- Dollar falls four out of five days to euro as 10-year Treasury drops 14.8bps to 4.655%
- Atlanta Fed GDPNow estimate for Q3 rose from 4.9% to 5.1%
- Treasury 3-year auction sees lowest bit-to-cover since February; 2.50 v 2.75 prior
- Fed speak remains dovish; Waller refrains from commenting on near-term interest rate outlook
The dollar is declining and US stocks are rallying after a steady dose of dovish Fed speak has traders convinced rate hikes are over. Also providing a boost to sentiment is the report that China is considering more support for the economy, potentially raising its budget deficit this year. Last week was all about an intensifying bond market selloff but that seems to be over following the surprise attack by Hamas on Israel. The flight-to-safety into bonds is allowing Treasury yields to ease. With the bond market fully reopened, it is clear that Wall Street is betting that the Fed is done. A long-lasting bond market rally seems unlikely given major structural shifts of higher bond supply and on uncertainty with demand.
EUR/USD Daily Chart:
The latest round of Fed speak chopped down how high ‘higher for longer’ will be. This morning, Fed’s Bostic said, the policy rate is sufficiently restrictive to get inflation to 2%, “I don’t think we need to increase rates anymore.” Last week, Bostic already suggested a preference for holding rates steady for a long time. The bond market rally remained in place as Fed’s Waller, one of the hawks, reiterated the Fed will stay on the job to achieve price stability; refraining to comment on the near-term interest rate outlook. Fed’s Perli said that their balance-sheet runoff has been running smoothly with “no significant” disruptions to markets. Eventually the plumbing of the financial system could trigger Fed action, but it doesn’t seem that is the case right now.

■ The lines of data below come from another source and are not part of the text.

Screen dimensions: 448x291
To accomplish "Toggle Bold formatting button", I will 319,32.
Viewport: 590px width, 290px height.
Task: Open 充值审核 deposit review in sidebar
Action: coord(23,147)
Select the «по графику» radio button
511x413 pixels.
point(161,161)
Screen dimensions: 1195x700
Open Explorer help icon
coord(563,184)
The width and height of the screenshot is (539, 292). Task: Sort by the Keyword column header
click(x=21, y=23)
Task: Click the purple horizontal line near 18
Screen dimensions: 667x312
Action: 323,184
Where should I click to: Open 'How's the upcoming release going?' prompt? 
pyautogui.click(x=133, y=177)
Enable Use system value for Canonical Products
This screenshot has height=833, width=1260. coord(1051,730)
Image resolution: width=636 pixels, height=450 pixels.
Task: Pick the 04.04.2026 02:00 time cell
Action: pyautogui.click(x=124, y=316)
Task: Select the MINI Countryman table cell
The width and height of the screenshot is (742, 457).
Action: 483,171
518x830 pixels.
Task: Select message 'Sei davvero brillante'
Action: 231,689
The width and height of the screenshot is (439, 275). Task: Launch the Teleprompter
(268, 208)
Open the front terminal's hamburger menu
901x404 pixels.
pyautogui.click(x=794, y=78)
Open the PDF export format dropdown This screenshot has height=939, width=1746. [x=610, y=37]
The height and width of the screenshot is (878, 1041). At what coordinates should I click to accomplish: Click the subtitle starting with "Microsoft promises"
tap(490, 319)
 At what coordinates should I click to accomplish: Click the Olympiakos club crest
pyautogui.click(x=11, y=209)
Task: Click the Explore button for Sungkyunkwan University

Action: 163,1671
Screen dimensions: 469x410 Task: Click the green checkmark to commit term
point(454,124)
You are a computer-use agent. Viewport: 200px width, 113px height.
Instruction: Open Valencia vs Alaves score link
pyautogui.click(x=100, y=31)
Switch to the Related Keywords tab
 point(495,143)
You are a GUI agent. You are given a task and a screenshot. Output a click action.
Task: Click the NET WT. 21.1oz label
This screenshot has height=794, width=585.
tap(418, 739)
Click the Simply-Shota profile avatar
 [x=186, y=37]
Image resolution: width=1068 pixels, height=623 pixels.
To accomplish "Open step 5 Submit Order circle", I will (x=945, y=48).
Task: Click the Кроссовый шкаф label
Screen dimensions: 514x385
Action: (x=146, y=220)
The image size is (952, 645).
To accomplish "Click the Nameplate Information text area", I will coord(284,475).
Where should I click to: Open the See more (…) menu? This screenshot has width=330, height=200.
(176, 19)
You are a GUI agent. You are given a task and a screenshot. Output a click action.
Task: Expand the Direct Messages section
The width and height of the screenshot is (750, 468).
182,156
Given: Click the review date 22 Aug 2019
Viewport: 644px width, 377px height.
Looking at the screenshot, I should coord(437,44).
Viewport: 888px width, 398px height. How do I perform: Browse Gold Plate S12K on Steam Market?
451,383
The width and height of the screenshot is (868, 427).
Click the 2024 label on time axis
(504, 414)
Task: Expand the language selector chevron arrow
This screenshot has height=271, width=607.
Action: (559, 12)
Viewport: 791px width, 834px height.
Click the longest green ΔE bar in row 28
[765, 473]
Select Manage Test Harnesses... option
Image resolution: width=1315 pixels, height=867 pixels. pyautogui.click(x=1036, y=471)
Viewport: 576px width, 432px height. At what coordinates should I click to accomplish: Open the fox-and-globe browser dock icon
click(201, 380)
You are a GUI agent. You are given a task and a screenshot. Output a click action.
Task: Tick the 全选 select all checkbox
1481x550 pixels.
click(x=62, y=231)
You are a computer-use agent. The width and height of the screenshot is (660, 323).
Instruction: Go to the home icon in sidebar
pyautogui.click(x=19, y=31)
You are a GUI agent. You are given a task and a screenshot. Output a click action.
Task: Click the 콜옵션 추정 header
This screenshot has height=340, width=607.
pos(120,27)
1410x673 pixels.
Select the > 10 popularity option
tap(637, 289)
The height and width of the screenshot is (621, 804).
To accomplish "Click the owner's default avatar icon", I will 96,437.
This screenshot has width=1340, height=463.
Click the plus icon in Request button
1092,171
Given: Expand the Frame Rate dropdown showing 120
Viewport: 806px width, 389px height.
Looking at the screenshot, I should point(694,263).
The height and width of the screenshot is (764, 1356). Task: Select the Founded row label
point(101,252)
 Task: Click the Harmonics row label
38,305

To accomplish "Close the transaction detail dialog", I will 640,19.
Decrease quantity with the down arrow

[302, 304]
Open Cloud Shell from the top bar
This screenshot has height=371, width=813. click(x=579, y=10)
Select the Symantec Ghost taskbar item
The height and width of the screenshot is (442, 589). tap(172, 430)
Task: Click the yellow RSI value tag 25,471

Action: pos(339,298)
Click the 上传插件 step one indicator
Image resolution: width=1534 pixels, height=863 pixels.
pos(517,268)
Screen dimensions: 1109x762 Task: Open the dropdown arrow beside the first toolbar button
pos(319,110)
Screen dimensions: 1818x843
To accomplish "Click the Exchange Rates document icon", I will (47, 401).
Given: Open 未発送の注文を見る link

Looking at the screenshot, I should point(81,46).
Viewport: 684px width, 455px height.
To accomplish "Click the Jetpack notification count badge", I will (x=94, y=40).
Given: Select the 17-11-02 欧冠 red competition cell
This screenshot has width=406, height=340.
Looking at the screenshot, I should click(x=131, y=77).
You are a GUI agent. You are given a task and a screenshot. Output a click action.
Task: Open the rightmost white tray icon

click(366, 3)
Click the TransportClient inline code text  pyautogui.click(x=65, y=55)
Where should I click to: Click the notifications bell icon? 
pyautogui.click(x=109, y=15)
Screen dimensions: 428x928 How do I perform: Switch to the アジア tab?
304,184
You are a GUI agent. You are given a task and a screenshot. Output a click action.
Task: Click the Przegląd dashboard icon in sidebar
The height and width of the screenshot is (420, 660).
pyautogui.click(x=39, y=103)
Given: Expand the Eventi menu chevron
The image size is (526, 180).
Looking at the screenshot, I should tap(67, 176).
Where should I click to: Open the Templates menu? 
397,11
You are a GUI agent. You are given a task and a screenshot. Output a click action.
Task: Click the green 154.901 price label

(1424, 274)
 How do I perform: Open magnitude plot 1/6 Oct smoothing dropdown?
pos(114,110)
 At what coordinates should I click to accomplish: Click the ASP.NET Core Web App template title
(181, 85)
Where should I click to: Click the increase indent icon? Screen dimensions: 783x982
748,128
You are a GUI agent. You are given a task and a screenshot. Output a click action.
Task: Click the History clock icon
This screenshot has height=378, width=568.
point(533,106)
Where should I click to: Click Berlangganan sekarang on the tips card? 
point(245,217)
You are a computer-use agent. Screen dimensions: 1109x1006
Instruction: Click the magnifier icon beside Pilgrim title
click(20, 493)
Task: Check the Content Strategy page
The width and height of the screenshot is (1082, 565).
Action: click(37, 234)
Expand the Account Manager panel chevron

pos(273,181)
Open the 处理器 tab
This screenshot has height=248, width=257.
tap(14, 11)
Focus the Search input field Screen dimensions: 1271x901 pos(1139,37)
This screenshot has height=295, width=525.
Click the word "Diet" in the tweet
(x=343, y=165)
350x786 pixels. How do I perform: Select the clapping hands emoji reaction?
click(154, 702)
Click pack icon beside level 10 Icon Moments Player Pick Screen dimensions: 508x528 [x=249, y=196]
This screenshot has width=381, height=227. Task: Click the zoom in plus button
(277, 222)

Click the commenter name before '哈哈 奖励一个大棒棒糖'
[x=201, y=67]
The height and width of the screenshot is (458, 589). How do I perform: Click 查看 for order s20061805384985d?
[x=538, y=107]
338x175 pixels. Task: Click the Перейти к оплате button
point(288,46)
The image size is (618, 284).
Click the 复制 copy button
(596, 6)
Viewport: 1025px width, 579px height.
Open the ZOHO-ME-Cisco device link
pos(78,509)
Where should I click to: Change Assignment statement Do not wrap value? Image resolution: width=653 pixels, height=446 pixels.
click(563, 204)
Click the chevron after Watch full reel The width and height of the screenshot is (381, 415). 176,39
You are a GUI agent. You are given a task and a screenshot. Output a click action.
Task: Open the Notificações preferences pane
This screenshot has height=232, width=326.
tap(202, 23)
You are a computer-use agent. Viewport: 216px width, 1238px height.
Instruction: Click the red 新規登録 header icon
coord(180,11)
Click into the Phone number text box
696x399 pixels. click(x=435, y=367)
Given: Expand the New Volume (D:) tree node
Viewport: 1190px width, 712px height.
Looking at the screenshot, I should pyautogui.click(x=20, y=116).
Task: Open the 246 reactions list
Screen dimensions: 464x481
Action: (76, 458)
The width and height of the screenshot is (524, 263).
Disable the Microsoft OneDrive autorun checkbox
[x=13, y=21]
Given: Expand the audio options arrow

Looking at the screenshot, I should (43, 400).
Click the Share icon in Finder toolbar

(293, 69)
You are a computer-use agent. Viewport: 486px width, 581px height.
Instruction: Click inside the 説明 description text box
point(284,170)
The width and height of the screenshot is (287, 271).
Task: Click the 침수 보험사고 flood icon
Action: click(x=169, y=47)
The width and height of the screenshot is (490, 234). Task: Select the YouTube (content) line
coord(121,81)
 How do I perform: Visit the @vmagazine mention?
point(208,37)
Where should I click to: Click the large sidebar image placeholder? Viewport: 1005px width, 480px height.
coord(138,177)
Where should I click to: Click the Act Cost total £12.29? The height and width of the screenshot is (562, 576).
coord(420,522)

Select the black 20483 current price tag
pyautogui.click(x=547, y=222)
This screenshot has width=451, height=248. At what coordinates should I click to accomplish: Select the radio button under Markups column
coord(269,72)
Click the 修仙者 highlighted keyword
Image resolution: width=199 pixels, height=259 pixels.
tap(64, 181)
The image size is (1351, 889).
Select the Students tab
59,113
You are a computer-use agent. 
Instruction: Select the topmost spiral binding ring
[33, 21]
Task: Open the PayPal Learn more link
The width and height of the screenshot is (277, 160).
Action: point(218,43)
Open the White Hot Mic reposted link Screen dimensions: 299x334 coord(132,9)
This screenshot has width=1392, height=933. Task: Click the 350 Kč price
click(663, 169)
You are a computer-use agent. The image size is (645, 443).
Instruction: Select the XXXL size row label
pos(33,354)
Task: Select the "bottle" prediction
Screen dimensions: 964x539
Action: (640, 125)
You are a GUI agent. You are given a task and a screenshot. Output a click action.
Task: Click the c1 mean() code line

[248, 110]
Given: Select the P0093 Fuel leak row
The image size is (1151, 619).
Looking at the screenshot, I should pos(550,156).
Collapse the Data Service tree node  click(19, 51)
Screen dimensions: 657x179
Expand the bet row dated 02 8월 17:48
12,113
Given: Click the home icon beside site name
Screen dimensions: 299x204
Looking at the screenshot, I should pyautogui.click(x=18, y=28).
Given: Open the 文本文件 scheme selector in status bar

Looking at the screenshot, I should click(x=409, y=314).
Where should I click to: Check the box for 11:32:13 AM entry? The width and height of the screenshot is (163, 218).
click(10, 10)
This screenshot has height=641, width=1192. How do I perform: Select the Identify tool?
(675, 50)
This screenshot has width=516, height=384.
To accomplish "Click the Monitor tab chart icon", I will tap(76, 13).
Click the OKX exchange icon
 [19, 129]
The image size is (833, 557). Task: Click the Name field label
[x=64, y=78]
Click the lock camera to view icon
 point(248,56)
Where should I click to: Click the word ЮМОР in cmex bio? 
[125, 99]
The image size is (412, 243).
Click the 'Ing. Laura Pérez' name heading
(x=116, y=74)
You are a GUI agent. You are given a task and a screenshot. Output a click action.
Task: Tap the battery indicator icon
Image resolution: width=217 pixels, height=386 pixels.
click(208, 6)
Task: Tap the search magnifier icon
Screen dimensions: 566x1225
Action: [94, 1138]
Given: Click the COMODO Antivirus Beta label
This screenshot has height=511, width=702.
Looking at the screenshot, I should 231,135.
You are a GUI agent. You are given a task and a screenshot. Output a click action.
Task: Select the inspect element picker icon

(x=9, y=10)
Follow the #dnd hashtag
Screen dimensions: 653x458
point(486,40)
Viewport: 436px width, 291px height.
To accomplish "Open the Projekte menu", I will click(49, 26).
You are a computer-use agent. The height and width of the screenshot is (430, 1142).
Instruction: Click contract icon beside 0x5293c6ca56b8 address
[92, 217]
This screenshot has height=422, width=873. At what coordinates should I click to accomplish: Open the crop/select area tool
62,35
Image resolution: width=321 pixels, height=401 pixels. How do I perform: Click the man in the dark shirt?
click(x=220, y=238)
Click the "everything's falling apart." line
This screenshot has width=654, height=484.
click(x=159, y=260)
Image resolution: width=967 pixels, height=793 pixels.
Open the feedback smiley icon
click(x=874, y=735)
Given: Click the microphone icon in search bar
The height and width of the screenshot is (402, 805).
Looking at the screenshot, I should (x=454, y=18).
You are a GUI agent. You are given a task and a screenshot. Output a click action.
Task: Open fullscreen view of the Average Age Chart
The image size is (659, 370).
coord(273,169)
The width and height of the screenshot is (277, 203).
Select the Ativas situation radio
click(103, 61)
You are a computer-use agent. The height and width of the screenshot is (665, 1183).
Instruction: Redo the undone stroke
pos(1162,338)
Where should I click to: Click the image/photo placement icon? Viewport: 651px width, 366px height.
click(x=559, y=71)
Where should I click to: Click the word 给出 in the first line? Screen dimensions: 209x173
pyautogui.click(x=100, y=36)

Yesterday, Fed’s Jefferson noted, “I will remain cognizant of the tightening in financial conditions through higher bond yields and will keep that in mind as I assess the future path of policy.” Fed’s Logan said, “If long-term interest rates remain elevated because of higher term premiums, there may be less need to raise the fed funds rate.”
Last Thursday, Fed’s Daly stated, “if financial conditions, which have tightened considerably in the past 90 days, remain tight, the need for us to take further action is diminished.”
It is clear traders are expecting another pause, but the risk of future hikes in 2024 remain on the table. Parts of the economy are poised to accelerate here and financial conditions could still get a lot tighter.
Pepsico
Pepsi shares are higher after delivering strong EPS and organic revenue results alongside a small boost to their full-year Core EPS outlook. Pepsi’s results seem to be immune to the rush of new appetite-suppressing drugs. The consumer is clearly weakening and Pepsi is expecting an increasingly cautious consumer next year.
Management’s prepared remarks stated, “Consumer preferences have continued to evolve towards smaller packages that offer the benefits of convenience, variety, portion control, and good value and we have also taken decisive actions in certain categories and geographies to elevate our focus on selling profitable volume.”
Pepsi didn’t tell Wall Street anything new about the consumer, but some traders are surprised they were able to slightly raise their outlook. If this earnings season paints the picture of a very weak consumer, Fed rate hike expectations will completely go away.